David Stratton of The Australian disliked the film's interpretation of the original Holmes stories and concluded, "The makers of this film are mainly interested in action; that, they believe, is all that gets young audiences into cinemas today. They may be right, but they have ridden roughshod over one of literature's greatest creations in the process." Despite this, he praised the production design and score.

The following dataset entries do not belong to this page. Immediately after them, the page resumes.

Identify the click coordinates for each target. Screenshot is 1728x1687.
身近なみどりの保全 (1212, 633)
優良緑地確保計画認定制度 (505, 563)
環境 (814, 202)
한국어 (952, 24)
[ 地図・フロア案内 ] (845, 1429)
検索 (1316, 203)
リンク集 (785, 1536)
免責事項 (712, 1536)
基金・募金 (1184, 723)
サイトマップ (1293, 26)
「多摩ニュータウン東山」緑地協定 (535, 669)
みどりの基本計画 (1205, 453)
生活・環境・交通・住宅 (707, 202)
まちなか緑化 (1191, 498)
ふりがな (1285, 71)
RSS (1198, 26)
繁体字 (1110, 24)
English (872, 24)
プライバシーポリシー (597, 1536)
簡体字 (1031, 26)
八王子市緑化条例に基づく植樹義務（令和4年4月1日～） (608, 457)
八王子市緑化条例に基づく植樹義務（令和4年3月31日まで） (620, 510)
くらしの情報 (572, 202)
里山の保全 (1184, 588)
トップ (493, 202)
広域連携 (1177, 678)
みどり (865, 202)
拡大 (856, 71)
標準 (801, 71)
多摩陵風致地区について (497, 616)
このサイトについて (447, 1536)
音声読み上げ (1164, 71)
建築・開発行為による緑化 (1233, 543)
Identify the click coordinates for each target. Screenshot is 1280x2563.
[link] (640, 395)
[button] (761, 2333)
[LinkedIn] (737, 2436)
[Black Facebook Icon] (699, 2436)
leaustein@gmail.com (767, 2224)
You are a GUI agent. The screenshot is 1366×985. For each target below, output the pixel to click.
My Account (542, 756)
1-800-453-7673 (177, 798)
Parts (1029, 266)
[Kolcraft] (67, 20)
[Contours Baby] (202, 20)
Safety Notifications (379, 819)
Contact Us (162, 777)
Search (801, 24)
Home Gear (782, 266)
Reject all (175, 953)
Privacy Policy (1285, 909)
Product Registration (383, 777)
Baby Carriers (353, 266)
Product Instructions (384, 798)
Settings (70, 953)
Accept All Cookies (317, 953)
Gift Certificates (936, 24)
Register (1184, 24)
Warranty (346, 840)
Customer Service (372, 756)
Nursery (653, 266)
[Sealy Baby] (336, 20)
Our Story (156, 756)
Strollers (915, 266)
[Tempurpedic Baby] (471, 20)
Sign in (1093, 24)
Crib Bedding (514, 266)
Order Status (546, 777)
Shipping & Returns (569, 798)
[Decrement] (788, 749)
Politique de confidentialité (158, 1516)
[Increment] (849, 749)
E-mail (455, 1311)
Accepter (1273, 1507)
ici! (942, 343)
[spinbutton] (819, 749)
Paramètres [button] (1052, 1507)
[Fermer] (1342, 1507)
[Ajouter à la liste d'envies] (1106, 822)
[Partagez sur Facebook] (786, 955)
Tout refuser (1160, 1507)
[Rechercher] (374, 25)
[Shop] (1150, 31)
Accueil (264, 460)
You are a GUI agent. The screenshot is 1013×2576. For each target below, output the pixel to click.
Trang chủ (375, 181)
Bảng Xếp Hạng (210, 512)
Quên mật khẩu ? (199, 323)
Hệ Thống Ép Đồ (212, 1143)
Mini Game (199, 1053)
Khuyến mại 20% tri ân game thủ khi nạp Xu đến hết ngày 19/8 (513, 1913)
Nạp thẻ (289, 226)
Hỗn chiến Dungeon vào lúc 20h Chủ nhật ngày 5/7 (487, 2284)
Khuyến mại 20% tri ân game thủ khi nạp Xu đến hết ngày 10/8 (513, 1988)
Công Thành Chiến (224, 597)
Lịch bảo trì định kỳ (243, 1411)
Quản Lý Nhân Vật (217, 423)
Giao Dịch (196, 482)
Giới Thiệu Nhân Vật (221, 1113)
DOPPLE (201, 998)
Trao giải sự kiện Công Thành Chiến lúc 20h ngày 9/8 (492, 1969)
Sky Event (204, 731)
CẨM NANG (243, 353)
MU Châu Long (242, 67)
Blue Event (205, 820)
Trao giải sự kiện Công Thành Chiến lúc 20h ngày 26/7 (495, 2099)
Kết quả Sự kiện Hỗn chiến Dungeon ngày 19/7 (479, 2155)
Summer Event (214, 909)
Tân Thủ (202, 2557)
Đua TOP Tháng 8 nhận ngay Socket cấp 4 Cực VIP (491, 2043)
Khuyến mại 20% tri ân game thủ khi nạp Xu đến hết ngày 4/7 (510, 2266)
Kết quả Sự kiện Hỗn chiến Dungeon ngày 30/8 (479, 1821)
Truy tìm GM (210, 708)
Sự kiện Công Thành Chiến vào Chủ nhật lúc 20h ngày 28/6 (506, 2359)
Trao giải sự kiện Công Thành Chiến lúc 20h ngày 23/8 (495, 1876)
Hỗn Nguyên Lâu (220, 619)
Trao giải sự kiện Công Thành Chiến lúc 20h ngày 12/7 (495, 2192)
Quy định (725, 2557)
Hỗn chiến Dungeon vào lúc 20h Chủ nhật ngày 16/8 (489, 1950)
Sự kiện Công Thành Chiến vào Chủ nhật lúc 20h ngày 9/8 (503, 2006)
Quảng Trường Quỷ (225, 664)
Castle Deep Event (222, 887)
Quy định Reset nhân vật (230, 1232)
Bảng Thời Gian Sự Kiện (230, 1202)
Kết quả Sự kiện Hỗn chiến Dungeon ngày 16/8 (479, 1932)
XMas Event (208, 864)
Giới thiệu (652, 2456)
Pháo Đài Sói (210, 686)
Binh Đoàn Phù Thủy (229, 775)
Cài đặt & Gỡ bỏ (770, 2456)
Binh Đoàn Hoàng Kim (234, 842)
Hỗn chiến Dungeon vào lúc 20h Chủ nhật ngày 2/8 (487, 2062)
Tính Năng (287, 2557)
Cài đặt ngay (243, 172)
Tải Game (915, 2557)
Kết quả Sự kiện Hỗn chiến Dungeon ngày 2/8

Todd McCarthy of Variety criticized elements of the script such as the representation of Irene Adler, stating that her character was "not very well integrated into the rest of the story, a shortcoming the normally resourceful McAdams is unable to do much about". Like McCarthy, Scott is critical of Adler's character, stating, "Ms. McAdams is a perfectly charming actress and performs gamely as the third wheel of this action-bromance tricycle. But Irene feels in this movie more like a somewhat cynical commercial contrivance. She offers a little something for the ladies and also something for the lads, who, much as they may dig fights and explosions and guns and chases, also like girls."

Entertainment Weeklys Owen Gleiberman found the film "both fun and numb, enjoyable and exhausting", finding Strong's character one-dimensional, and McAdams "enticing in such a sweet Victorian way that it seems perverse for the movie to muffle the romantic spark between her and our hero." He felt that the film could have been better "if it had been an origin story, with Holmes discovering his lightning powers of intuition".

Empire film critic William Thomas gave the film three out of five stars, praising Downey and Law's chemistry, but felt McAdams was underused, that "occasional bits featuring a farty comedy dog" were not funny and that "the narrative is simply too simplistic", but overall called it, "fun, action-packed".

Catherine Shoard of The Guardian gave the film 2 out of five stars, writing that the film "baffles in all the wrong ways" and is a "hollow attempt at modernisation, and quickly grows dull".

Jamie S. Rich, on DVD Talk, gave the film one and a half stars out of five stars. He was unimpressed with the casting, particularly McAdams, and disliked Ritchie's direction and called the film "proof that you can throw as much money as you want toward making a blockbuster, but you still can't create true talent where there is only a soulless approximation of the same."

===Accolades===

| Award | Category | Recipient | Result |
| Academy Awards | Best Art Direction | Sarah Greenwood and Katie Spencer | Nominated |
| Best Original Score | Hans Zimmer | Nominated |
| Golden Globe Awards | Best Actor – Musical or Comedy | Robert Downey Jr. | Won |
| Broadcast Film Critics Association | Best Score | Hans Zimmer | Nominated |
| Empire Awards | Best Thriller |  | Won |
| Best Actor | Robert Downey Jr. | Nominated |
| Visual Effects Society | Outstanding Supporting Visual Effects in a Feature Motion Picture | Jonathan Fawkner, Chas Jarrett, David Vickery, Dan Barrow | Won |
| Outstanding Compositing in a Feature Motion Picture | Kate Windibank, Jan Adamczyk, Sam Osborne, Alex Cumming | Nominated |
| Saturn Awards | Best Action or Adventure Film |  | Nominated |
| Best Director | Guy Ritchie | Nominated |
| Best Actor | Robert Downey Jr. | Nominated |
| Best Supporting Actor | Jude Law | Nominated |
| Best Supporting Actress | Rachel McAdams | Nominated |
| Best Music | Hans Zimmer | Nominated |
| Best Costume | Jenny Beavan | Nominated |
| Best Production Design | Sarah Greenwood | Nominated |

==Sequels==

The sequel, Sherlock Holmes: A Game of Shadows, with Downey and Law returning, was released on 16 December 2011. A third film is currently in development hell, with Downey and Law again reprising their roles, Dexter Fletcher replacing Ritchie as director, and Chris Brancato writing the script. Two television series set in the universe of the films are in development for HBO Max.